Dot’s health center leaders discuss what they learned dealing with Covid

Frederica Williams, president and CEO Whittier Street Health Center, spoke at a media event to an- nounce the city’s B Together policy on Jan. 15 as Mayor Wu and City Council President Ed Flynn looked on. Isabel Leon photo/Mayor’s Office

Community health centers were started about 50 years ago as an innovation in the medical care system that allowed mainly low-income urban and rural Americans access to primary care providers.  When the neighborhoods of Boston lost much of their middle class populations to the suburbs, they also lost the private physicians who followed their patients to the suburbs.  Unable to get access to medical care, new city residents turned to emergency rooms for their basic health care needs.  This was seen as both a misuse of emergency rooms and bad for any continuity of care.  

As a result, here in Dorchester, with the support of hospitals and government, community health centers were built to bring medical providers into the communities that had lost them.  Eventually, ten health centers dotted the Dorchester landscape, led by community boards and directors and operating out of storefronts, trailers, and the basements of municipal buildings.
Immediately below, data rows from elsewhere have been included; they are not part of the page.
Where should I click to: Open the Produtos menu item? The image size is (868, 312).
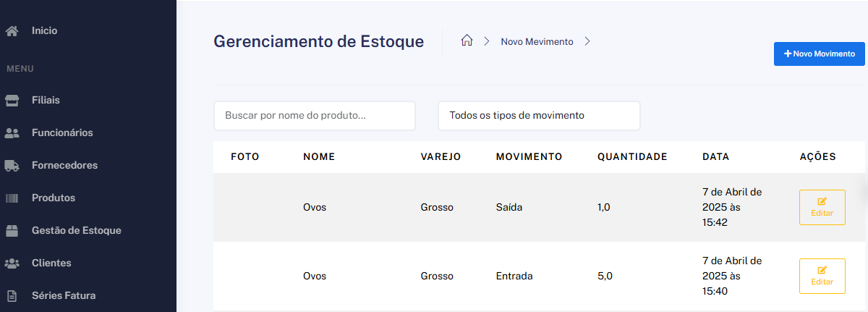tap(54, 198)
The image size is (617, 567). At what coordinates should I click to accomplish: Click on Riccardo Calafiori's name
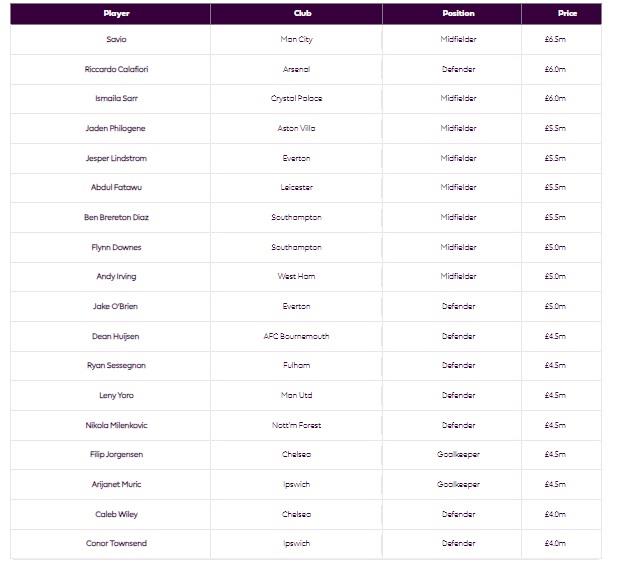click(116, 70)
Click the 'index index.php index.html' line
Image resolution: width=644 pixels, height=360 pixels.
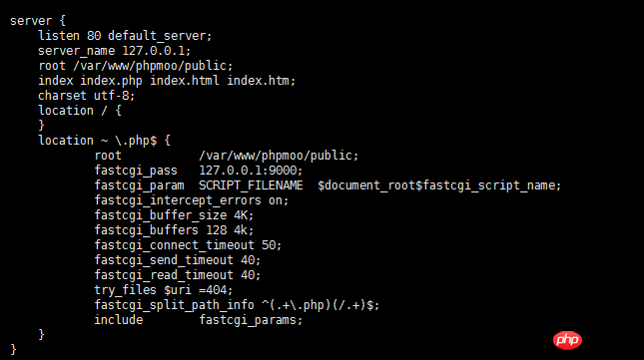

Over the past 50 years, Dorchester’s health centers, now eight in number, have become major providers of clinical care for the majority of Dorchester residents. They are large institutions with multi-million dollar budgets in state-of-the-art facilities with hundreds of employees that have developed comprehensive clinical and preventive services and adopted the latest innovations and technology and demonstrated excellence in clinical care.

Beginning two years ago, health centers have been tested by the Covid-19 pandemic hit. They have performed extraordinarily well, adjusting systems of care to accommodate thousands of Covid patients, adjusting again when tests became available, then again when the vaccines were introduced. 

As we enter Year 3 of Covid, I have been discussing the lessons learned and plans for the future with some health center leaders who are very appreciative of their staffs for their ability to change systems of care quickly, and of state government for adjusting systems to allow the health centers to maintain financial stability while the clinics quickly adjusted all their systems for Covid. 

The general sense is that the coronavirus will be declared “endemic” soon. Endemic means that Covid will continue to be here, but that it will be largely under control because most people, through vaccines, will be at low risk for hospitalization or death, and there are and will be treatments that will lower the death rate for those who get the disease.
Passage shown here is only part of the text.